Stated goal: Please put every line of the entries below into a JSON list of strings, one string per line, leaving out blank lines. Omit the pictures from your answer.

------------------------------

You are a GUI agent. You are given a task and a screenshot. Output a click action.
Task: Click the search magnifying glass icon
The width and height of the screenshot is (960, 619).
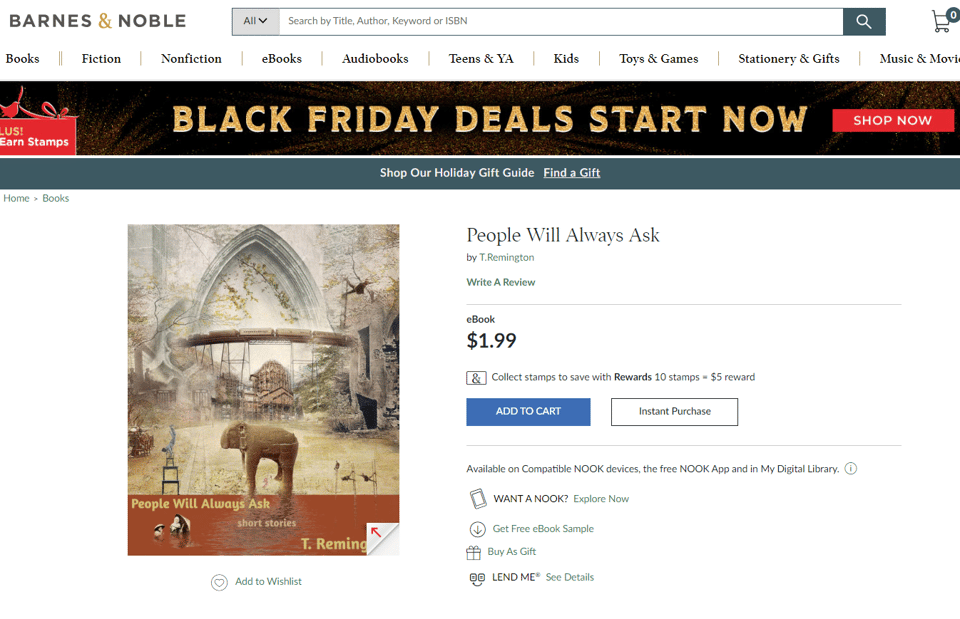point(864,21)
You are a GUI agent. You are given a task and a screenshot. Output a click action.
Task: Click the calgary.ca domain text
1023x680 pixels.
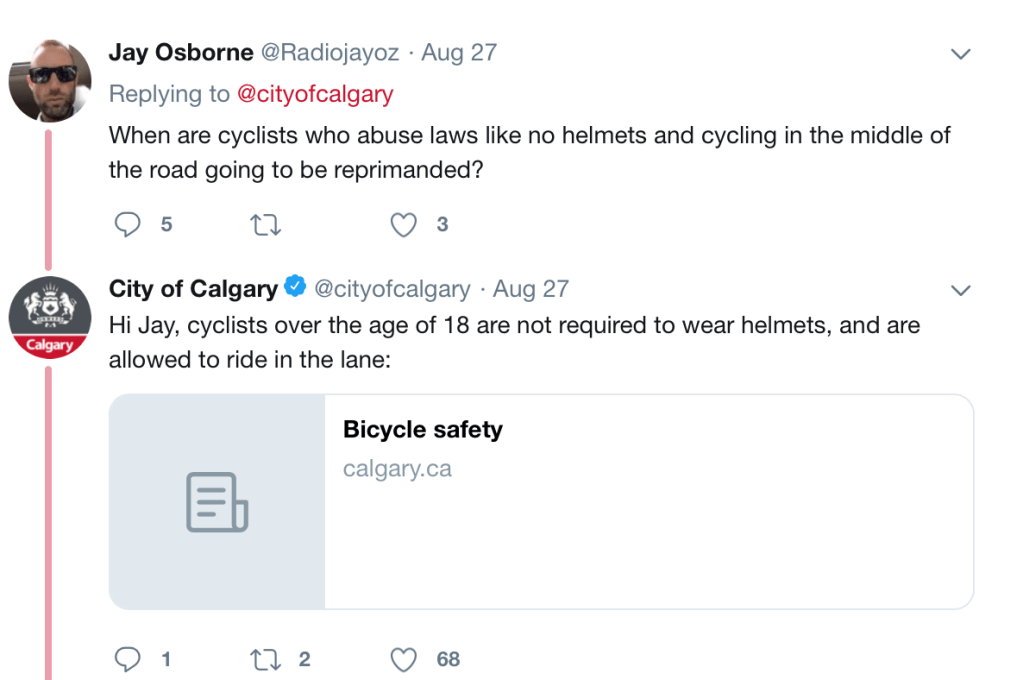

------------------------------

Answer to this problem:
[
  "You are a GUI agent. You are given a task and a screenshot. Output a click action.",
  "Task: Click the search magnifying glass icon",
  "The width and height of the screenshot is (960, 619).",
  "point(864,21)",
  "You are a GUI agent. You are given a task and a screenshot. Output a click action.",
  "Task: Click the calgary.ca domain text",
  "1023x680 pixels."
]